§ Challenges:
(1) List every dish named in the "From the menu" line of the Okome review, with its price.
(2) From the Okome review, reproduce word for word the part that opens with the words containing "It’s a very" and closes with "restaurant it can be.".

§ Provided passage:
::::
Auckland Restaurant Review: Okome Is A Petite Neighbourhood Japanese Spot With Plenty To Love

By Jesse Mulligan
Viva
Japanese restaurant Okome’s beef tataki, salad and salmon sushi. Photo / Babiche Martens

OKOME

Cuisine: Japanese

Address: 30 Enfield St, Eden Terrace

Contact: 022 174 6593

Drinks: Fully licensed

Reservations: Accepted

From the menu: Sashimi $22; salmon sushi $17; deep-fried tofu $15; beef tataki $15; teriyaki chicken skewers $7; chicken meatball skewers $8; wasabi octopus $7; fried oysters $8

Rating: 16/20

Score: 0-7

Not every restaurant review can be of a place as small as this but I love that from time to time we can ignore the 100-seater rooms in the city and drive out to, well, Eden Terrace to experience a neighbourhood eatery that feels full as soon as a second couple is seated.

I came upon this via the “Where we’re eating” column in the latest Dish magazine, and might otherwise never have discovered it — it’s a restaurant space so invisible that even when you go looking you struggle to find it. That’s fine. A city needs spokes as well as hubs, and the idea that the apartment owners on Enfield St have their own, secret Japanese kitchen fills me with joy.

Well, not enough joy to stop me telling the rest of you, obviously. But try and keep it to yourselves.

Okome is small but mighty. Photo / Babiche Martens
Okome is small but mighty. Photo / Babiche Martens

During the day, Okome sells onigiri, a triangular pressing of sushi rice with pretty and delicious toppings. Onigiri is having a moment internationally, and you might legitimately wonder why that trend has reached as far as Sydney but not Auckland.

Okome is a good start. I haven’t driven past during the day but hopefully they’re getting enough lunchtime business from hungry staff at the LIFE church and Auckland’s other major site of religious devotion, the Citta outlet store.

In the evenings they turn into a yakitori (grilled things on sticks) restaurant though they’re not strict about it, offering everything from sushi and sashimi to Japanese-style steak, salads, fried octopus balls and more.

It’s a very small operation with, as far as I could see, one girl out front and one guy out back. English is very limited so I was unable to find out much at all about their story or their food I’m afraid: communication issues are sometimes the price you pay for authenticity. What’s very clear is that they are both working very hard to make this the very best little Japanese restaurant it can be.

The beef tataki at Japanese restaurant Okome in Eden Terrace. Photo / Babiche Martens
The beef tataki at Japanese restaurant Okome in Eden Terrace. Photo / Babiche Martens

There is heaps to order — the dishes are split over three separate menus, plus a blackboard with specials. Drinks are extensive in their own way — not much beer or wine, but some Asahi drafted from a special machine, some spirits and a good list of sakes with lots of information in English under each (these notes would have been useful in Tokyo when my host asked me what I thought of the sake. “It’s nice and … fruity?” I offered cautiously. “No, it is the opposite to fruity,” he sighed.)
::::
§ Data excerpts:
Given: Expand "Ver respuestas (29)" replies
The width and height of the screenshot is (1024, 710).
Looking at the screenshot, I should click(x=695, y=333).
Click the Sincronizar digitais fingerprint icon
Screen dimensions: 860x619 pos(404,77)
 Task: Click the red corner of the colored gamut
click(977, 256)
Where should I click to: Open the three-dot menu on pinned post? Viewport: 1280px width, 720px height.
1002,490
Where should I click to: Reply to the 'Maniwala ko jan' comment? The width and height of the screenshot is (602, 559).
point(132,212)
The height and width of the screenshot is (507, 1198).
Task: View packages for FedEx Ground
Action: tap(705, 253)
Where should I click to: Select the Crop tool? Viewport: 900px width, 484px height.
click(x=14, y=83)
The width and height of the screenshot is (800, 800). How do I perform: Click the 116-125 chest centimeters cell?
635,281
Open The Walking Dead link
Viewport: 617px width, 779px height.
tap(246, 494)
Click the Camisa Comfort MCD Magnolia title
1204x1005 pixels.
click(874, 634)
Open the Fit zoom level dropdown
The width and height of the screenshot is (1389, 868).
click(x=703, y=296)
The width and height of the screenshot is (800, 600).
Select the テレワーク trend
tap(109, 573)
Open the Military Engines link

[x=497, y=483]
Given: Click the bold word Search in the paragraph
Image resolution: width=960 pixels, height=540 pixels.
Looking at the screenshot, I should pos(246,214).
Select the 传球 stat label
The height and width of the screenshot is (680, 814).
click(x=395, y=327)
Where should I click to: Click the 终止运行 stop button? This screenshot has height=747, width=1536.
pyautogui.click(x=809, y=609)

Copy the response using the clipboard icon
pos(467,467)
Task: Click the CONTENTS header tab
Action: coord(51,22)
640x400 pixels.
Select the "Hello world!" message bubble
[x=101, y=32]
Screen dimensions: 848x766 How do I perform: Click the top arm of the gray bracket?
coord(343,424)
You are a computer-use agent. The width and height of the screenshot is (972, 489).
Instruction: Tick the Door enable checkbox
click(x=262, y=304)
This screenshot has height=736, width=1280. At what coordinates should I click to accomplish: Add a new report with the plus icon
::::
§ Answers to the exercises:
(1)
- Sashimi: $22
- Salmon sushi: $17
- Deep-fried tofu: $15
- Beef tataki: $15
- Teriyaki chicken skewers: $7
- Chicken meatball skewers: $8
- Wasabi octopus: $7
- Fried oysters: $8

(2)
It’s a very small operation with, as far as I could see, one girl out front and one guy out back. English is very limited so I was unable to find out much at all about their story or their food I’m afraid: communication issues are sometimes the price you pay for authenticity. What’s very clear is that they are both working very hard to make this the very best little Japanese restaurant it can be.